Lebih jauh, Gadis berpendapat pengurangan jam kerja akan menghambat kalangan perempuan mencapai posisi puncak dalam jenjang kariernya. Secara persentase, kata Gadis, jumlah pekerja perempuan sudah minim saat ini. Meminjam data Pusat Kajian Politik UI, dia menyebut jumlah PNS perempuan sekitar 205 ribu, sedangkan laki-laki sekitar 297 ribu.

Ketua Umum ILUNI FHUI, Melli Darsa mengamini argumen Gadis. Melli mengatakan saat ini saja kalangan perempuan yang menduduki posisi puncak masih minim dibandingkan laki-laki. Apalagi, jika wacana pengurangan jam kerja bagi perempuan benar terjadi.

Menurut Melli, pemerintah seharusnya mendorong pekerja perempuan untuk memiliki prestasi yang sama sebagaimana halnya laki-laki. Hal itu, lanjut dia, tentunya tidak mungkin terjadi jika ada pembedaan jam kerja antara perempuan dan laki-laki. Lantaran jam kerja yang berbeda, Melli khawatir penilaian kinerja terhadap perempuan pun akan dibedakan.

“Saya (pengusaha, red) harus menilai kamu dengan berbeda karena kamu kan bekerjanya lebih sedikit,” ujar Melli mencontohkan.

Melli berharap Wakil Presiden dan Menteri Tenaga Kerja mempertimbangkan dan mengkaji dengan cermat sebelum menggagas wacana pengurangan jam kerja bagi perempuan. Menurut Melli, tidak semua perempuan adalah ibu. Ada perempuan yang ditakdirkan tidak memiliki anak atau ada perempuan yang memang memilih jalan hidup untuk meniti karier saja. Kepentingan mereka juga harus diperhatikan, kata Melli.

“Janganlah melihatnya seolah-olah itu harus diatur itu harus dipaksa, karena at the end of the day manusia punya pilihan-pilihan sendiri,” ungkap Founding Partner Melli Darsa and Co.
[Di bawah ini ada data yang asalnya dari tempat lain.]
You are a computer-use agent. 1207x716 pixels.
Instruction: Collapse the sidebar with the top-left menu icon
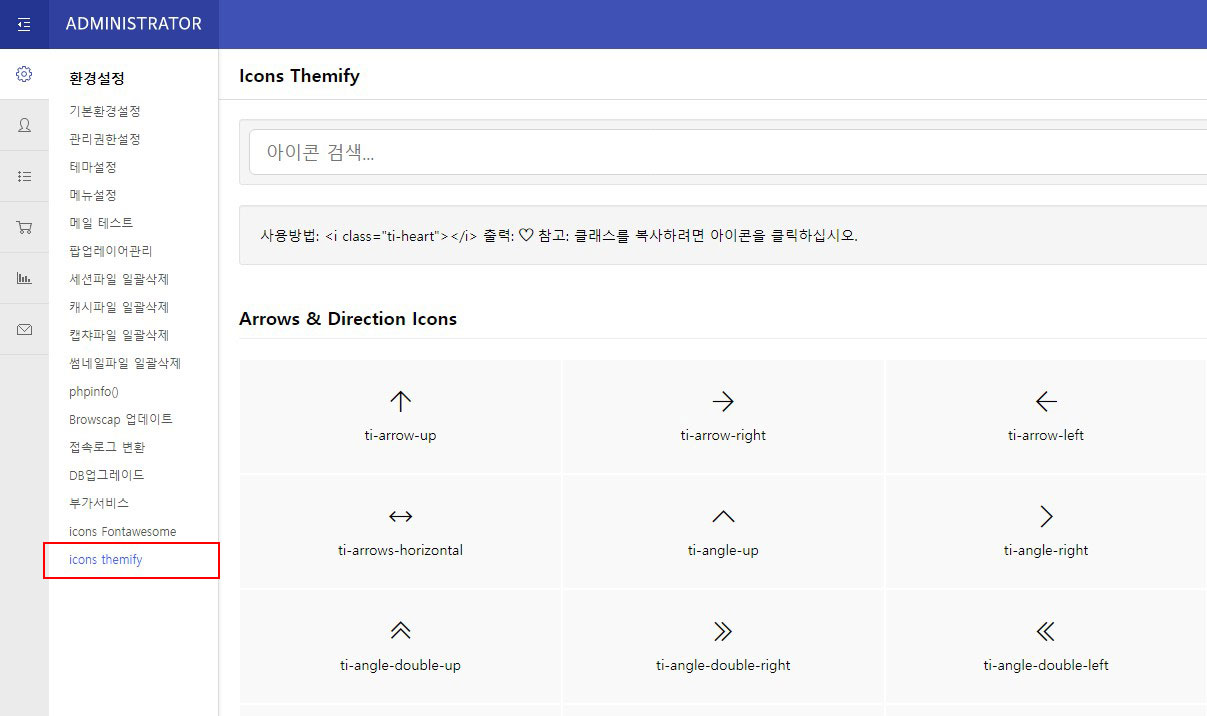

Melli mengatakan pihaknya saat ini akan menunggu kelanjutan dari wacana pengurangan jam kerja perempuan. ILUNI FHUI, Pelita UI, dan Jurnal Perempuan bertekad akan terus menyuarakan penolakan atas wacana tersebut.

“Kalau sampai pemerintah mengabaikan pendapat kelompok perempuan ya tentunya kita tidak segan-segan untuk turun ke jalan,” ujar Melli.